§ **TASK**: In full and without change, return each entry.

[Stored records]

◇ ◇ ◇ ◇

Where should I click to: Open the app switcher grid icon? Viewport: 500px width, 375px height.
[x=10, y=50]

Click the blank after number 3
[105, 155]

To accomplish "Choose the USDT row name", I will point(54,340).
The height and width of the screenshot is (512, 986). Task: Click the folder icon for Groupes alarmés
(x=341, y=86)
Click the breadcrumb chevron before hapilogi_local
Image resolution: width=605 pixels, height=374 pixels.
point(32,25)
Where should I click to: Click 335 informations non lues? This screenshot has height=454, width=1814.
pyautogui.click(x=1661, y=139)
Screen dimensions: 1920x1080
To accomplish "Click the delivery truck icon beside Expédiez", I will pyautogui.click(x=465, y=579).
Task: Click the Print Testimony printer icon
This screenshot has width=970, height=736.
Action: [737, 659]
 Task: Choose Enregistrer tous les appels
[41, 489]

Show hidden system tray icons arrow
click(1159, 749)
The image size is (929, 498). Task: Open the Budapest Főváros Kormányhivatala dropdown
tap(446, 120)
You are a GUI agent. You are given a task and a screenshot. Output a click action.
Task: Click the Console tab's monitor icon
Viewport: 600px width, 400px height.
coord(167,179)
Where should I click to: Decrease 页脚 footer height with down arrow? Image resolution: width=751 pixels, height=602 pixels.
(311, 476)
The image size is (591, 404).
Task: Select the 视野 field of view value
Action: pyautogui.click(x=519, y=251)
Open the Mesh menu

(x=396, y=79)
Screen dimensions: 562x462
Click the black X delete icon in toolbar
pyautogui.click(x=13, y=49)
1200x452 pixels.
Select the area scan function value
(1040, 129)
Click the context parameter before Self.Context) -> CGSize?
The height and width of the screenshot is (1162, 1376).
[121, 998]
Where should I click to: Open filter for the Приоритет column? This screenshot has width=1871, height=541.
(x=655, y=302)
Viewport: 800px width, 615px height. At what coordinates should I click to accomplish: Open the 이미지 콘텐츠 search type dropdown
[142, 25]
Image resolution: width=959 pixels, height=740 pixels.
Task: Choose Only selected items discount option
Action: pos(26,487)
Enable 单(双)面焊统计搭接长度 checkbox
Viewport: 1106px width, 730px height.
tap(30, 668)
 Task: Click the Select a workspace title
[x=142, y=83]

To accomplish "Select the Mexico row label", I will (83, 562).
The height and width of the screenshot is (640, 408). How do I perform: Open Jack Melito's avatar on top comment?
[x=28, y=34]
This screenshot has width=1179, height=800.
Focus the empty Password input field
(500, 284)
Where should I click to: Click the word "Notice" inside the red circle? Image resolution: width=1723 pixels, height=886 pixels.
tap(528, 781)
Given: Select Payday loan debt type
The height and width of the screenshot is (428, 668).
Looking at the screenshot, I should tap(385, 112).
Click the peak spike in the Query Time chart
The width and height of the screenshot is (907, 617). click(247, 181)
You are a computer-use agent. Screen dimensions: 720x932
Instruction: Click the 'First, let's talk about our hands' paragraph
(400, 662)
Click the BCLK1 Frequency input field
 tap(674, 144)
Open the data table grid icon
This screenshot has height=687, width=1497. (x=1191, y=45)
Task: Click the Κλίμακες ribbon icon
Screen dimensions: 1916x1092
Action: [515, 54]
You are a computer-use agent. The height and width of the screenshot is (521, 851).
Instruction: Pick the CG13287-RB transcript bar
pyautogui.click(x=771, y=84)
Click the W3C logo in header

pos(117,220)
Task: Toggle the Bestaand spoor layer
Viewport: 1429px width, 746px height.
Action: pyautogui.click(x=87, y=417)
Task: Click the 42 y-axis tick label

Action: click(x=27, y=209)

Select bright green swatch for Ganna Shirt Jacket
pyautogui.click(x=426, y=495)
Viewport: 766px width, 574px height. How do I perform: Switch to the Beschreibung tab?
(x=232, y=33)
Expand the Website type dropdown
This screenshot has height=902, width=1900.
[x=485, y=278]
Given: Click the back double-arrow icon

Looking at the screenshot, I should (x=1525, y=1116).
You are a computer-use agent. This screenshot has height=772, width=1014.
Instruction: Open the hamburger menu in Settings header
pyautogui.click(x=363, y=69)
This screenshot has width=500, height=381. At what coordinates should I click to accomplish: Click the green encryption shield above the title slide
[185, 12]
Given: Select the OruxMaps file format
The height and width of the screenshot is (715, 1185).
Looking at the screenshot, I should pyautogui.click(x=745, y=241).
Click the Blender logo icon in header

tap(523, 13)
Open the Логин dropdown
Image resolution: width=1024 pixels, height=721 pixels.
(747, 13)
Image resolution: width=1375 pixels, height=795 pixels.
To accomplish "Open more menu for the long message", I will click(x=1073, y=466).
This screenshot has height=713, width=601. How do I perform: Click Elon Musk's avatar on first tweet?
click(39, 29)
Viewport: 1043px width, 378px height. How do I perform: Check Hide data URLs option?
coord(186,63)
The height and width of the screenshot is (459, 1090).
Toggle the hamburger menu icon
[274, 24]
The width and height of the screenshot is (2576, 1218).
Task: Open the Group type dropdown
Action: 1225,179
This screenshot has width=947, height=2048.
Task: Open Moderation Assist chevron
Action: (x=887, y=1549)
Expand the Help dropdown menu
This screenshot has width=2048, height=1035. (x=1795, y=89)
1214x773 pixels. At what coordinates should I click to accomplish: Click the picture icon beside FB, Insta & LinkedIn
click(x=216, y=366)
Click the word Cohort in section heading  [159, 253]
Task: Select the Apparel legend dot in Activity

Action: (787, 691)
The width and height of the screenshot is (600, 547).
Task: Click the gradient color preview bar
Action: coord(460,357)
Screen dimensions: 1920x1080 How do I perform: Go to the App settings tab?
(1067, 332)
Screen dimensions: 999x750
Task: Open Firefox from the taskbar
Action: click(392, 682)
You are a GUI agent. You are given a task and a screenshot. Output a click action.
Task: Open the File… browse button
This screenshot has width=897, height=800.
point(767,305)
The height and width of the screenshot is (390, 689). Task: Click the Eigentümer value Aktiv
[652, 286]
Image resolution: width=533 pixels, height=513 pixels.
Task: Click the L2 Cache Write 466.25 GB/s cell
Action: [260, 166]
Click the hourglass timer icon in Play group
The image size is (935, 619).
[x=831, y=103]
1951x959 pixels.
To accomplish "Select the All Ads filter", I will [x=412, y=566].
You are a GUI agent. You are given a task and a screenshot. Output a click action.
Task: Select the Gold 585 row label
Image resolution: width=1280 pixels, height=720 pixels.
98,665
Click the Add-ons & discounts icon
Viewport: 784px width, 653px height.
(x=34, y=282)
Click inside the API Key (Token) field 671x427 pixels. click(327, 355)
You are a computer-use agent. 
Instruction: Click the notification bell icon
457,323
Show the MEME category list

◇ ◇ ◇ ◇

§ **SOLUTION**:
Where should I click to: Open the app switcher grid icon? Viewport: 500px width, 375px height.
[x=10, y=50]

Click the blank after number 3
[105, 155]

To accomplish "Choose the USDT row name", I will point(54,340).
The height and width of the screenshot is (512, 986). Task: Click the folder icon for Groupes alarmés
(x=341, y=86)
Click the breadcrumb chevron before hapilogi_local
Image resolution: width=605 pixels, height=374 pixels.
point(32,25)
Where should I click to: Click 335 informations non lues? This screenshot has height=454, width=1814.
pyautogui.click(x=1661, y=139)
Screen dimensions: 1920x1080
To accomplish "Click the delivery truck icon beside Expédiez", I will pyautogui.click(x=465, y=579).
Task: Click the Print Testimony printer icon
This screenshot has width=970, height=736.
Action: [737, 659]
 Task: Choose Enregistrer tous les appels
[41, 489]

Show hidden system tray icons arrow
click(1159, 749)
The image size is (929, 498). Task: Open the Budapest Főváros Kormányhivatala dropdown
tap(446, 120)
You are a GUI agent. You are given a task and a screenshot. Output a click action.
Task: Click the Console tab's monitor icon
Viewport: 600px width, 400px height.
coord(167,179)
Where should I click to: Decrease 页脚 footer height with down arrow? Image resolution: width=751 pixels, height=602 pixels.
(311, 476)
The image size is (591, 404).
Task: Select the 视野 field of view value
Action: pyautogui.click(x=519, y=251)
Open the Mesh menu

(x=396, y=79)
Screen dimensions: 562x462
Click the black X delete icon in toolbar
pyautogui.click(x=13, y=49)
1200x452 pixels.
Select the area scan function value
(1040, 129)
Click the context parameter before Self.Context) -> CGSize?
The height and width of the screenshot is (1162, 1376).
[121, 998]
Where should I click to: Open filter for the Приоритет column? This screenshot has width=1871, height=541.
(x=655, y=302)
Viewport: 800px width, 615px height. At what coordinates should I click to accomplish: Open the 이미지 콘텐츠 search type dropdown
[142, 25]
Image resolution: width=959 pixels, height=740 pixels.
Task: Choose Only selected items discount option
Action: pos(26,487)
Enable 单(双)面焊统计搭接长度 checkbox
Viewport: 1106px width, 730px height.
tap(30, 668)
 Task: Click the Select a workspace title
[x=142, y=83]

To accomplish "Select the Mexico row label", I will (83, 562).
The height and width of the screenshot is (640, 408). How do I perform: Open Jack Melito's avatar on top comment?
[x=28, y=34]
This screenshot has width=1179, height=800.
Focus the empty Password input field
(500, 284)
Where should I click to: Click the word "Notice" inside the red circle? Image resolution: width=1723 pixels, height=886 pixels.
tap(528, 781)
Given: Select Payday loan debt type
The height and width of the screenshot is (428, 668).
Looking at the screenshot, I should tap(385, 112).
Click the peak spike in the Query Time chart
The width and height of the screenshot is (907, 617). click(247, 181)
You are a computer-use agent. Screen dimensions: 720x932
Instruction: Click the 'First, let's talk about our hands' paragraph
(400, 662)
Click the BCLK1 Frequency input field
 tap(674, 144)
Open the data table grid icon
This screenshot has height=687, width=1497. (x=1191, y=45)
Task: Click the Κλίμακες ribbon icon
Screen dimensions: 1916x1092
Action: [515, 54]
You are a computer-use agent. The height and width of the screenshot is (521, 851).
Instruction: Pick the CG13287-RB transcript bar
pyautogui.click(x=771, y=84)
Click the W3C logo in header

pos(117,220)
Task: Toggle the Bestaand spoor layer
Viewport: 1429px width, 746px height.
Action: pyautogui.click(x=87, y=417)
Task: Click the 42 y-axis tick label

Action: click(x=27, y=209)

Select bright green swatch for Ganna Shirt Jacket
pyautogui.click(x=426, y=495)
Viewport: 766px width, 574px height. How do I perform: Switch to the Beschreibung tab?
(x=232, y=33)
Expand the Website type dropdown
This screenshot has height=902, width=1900.
[x=485, y=278]
Given: Click the back double-arrow icon

Looking at the screenshot, I should (x=1525, y=1116).
You are a computer-use agent. This screenshot has height=772, width=1014.
Instruction: Open the hamburger menu in Settings header
pyautogui.click(x=363, y=69)
This screenshot has width=500, height=381. At what coordinates should I click to accomplish: Click the green encryption shield above the title slide
[185, 12]
Given: Select the OruxMaps file format
The height and width of the screenshot is (715, 1185).
Looking at the screenshot, I should pyautogui.click(x=745, y=241).
Click the Blender logo icon in header

tap(523, 13)
Open the Логин dropdown
Image resolution: width=1024 pixels, height=721 pixels.
(747, 13)
Image resolution: width=1375 pixels, height=795 pixels.
To accomplish "Open more menu for the long message", I will click(x=1073, y=466).
This screenshot has height=713, width=601. How do I perform: Click Elon Musk's avatar on first tweet?
click(39, 29)
Viewport: 1043px width, 378px height. How do I perform: Check Hide data URLs option?
coord(186,63)
The height and width of the screenshot is (459, 1090).
Toggle the hamburger menu icon
[274, 24]
The width and height of the screenshot is (2576, 1218).
Task: Open the Group type dropdown
Action: 1225,179
This screenshot has width=947, height=2048.
Task: Open Moderation Assist chevron
Action: (x=887, y=1549)
Expand the Help dropdown menu
This screenshot has width=2048, height=1035. (x=1795, y=89)
1214x773 pixels. At what coordinates should I click to accomplish: Click the picture icon beside FB, Insta & LinkedIn
click(x=216, y=366)
Click the word Cohort in section heading  [159, 253]
Task: Select the Apparel legend dot in Activity

Action: (787, 691)
The width and height of the screenshot is (600, 547).
Task: Click the gradient color preview bar
Action: coord(460,357)
Screen dimensions: 1920x1080 How do I perform: Go to the App settings tab?
(1067, 332)
Screen dimensions: 999x750
Task: Open Firefox from the taskbar
Action: click(392, 682)
You are a GUI agent. You are given a task and a screenshot. Output a click action.
Task: Open the File… browse button
This screenshot has width=897, height=800.
point(767,305)
The height and width of the screenshot is (390, 689). Task: Click the Eigentümer value Aktiv
[652, 286]
Image resolution: width=533 pixels, height=513 pixels.
Task: Click the L2 Cache Write 466.25 GB/s cell
Action: [260, 166]
Click the hourglass timer icon in Play group
The image size is (935, 619).
[x=831, y=103]
1951x959 pixels.
To accomplish "Select the All Ads filter", I will [x=412, y=566].
You are a GUI agent. You are given a task and a screenshot. Output a click action.
Task: Select the Gold 585 row label
Image resolution: width=1280 pixels, height=720 pixels.
98,665
Click the Add-ons & discounts icon
Viewport: 784px width, 653px height.
(x=34, y=282)
Click inside the API Key (Token) field 671x427 pixels. click(327, 355)
You are a computer-use agent. 
Instruction: Click the notification bell icon
457,323
Show the MEME category list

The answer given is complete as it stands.